[Data records]
BEGIN

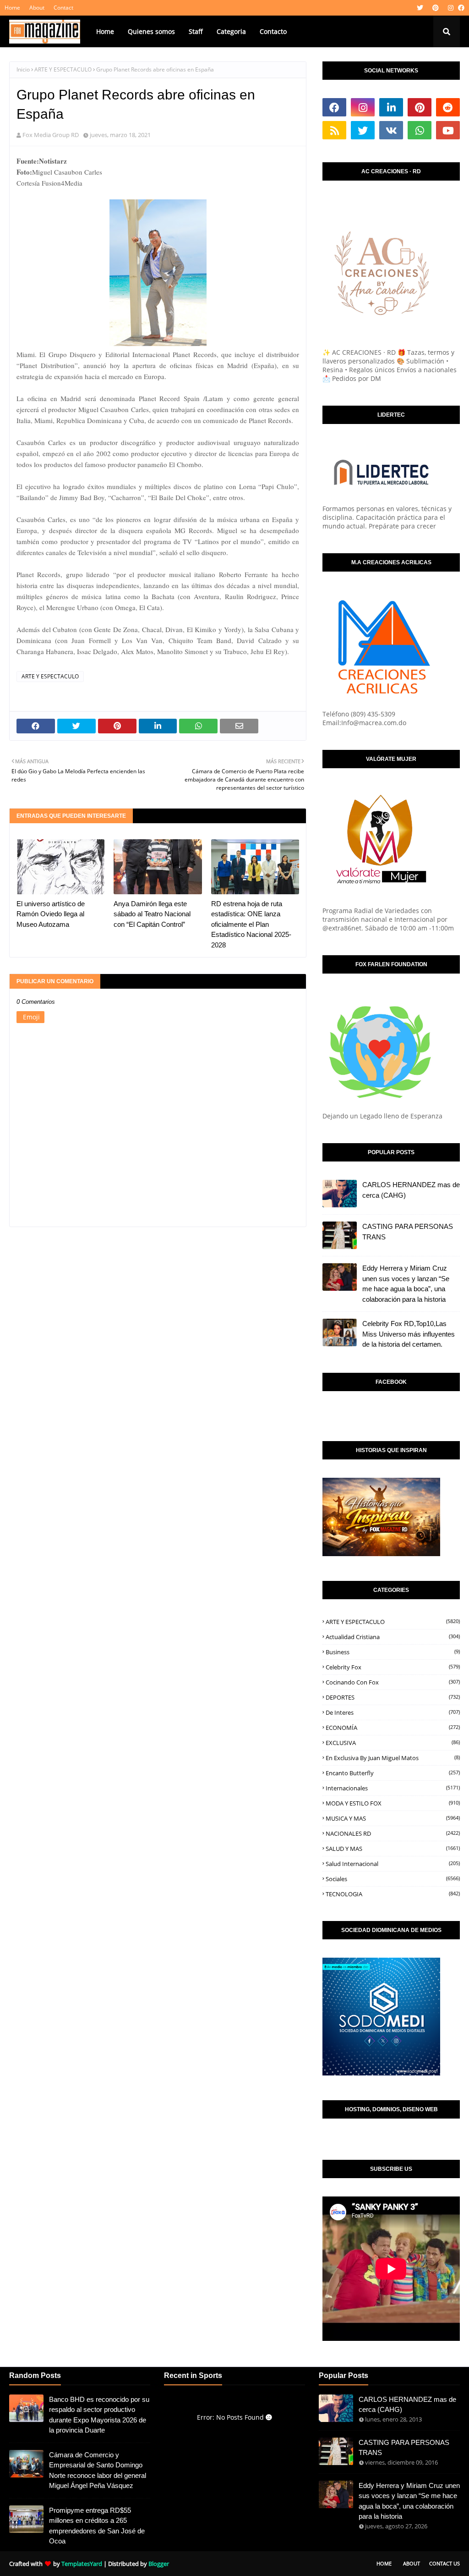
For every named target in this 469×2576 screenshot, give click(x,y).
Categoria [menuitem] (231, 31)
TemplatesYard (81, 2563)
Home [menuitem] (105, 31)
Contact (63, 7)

END
BEGIN

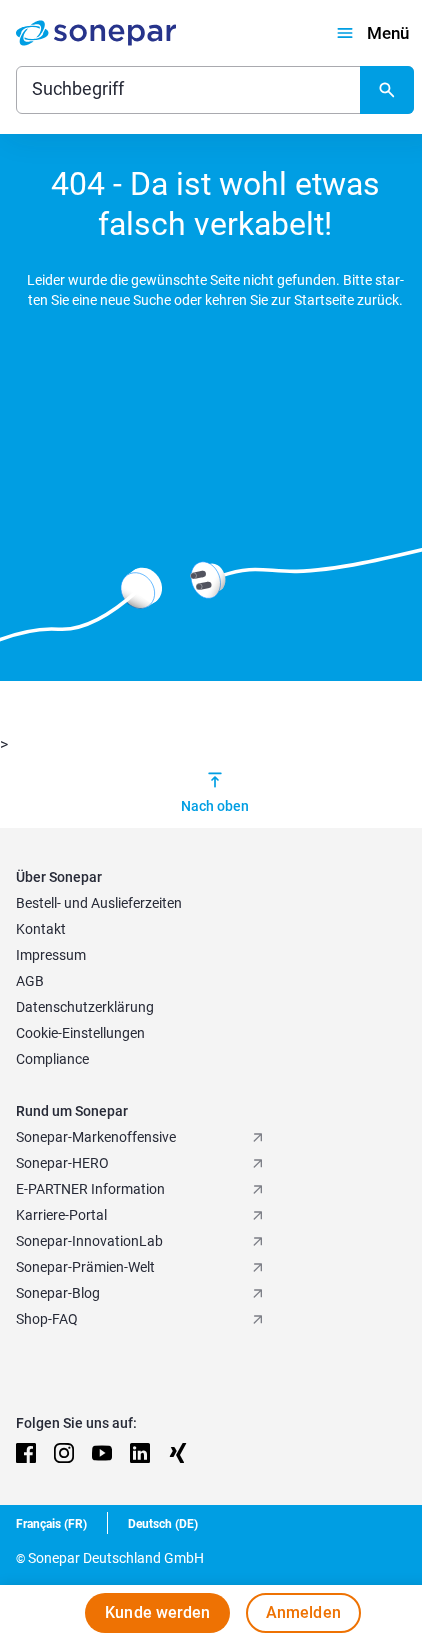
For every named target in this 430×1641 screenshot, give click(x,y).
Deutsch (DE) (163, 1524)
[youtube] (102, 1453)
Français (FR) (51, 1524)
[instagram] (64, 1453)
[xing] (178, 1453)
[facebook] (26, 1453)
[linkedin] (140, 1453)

END

PROMPT :: Each line above that holds the string "named" should be copied and shown.

WRITTEN SOLUTION ::
For every named target in this 469×2576 screenshot, give click(x,y).
For every named target in this 430×1641 screenshot, give click(x,y).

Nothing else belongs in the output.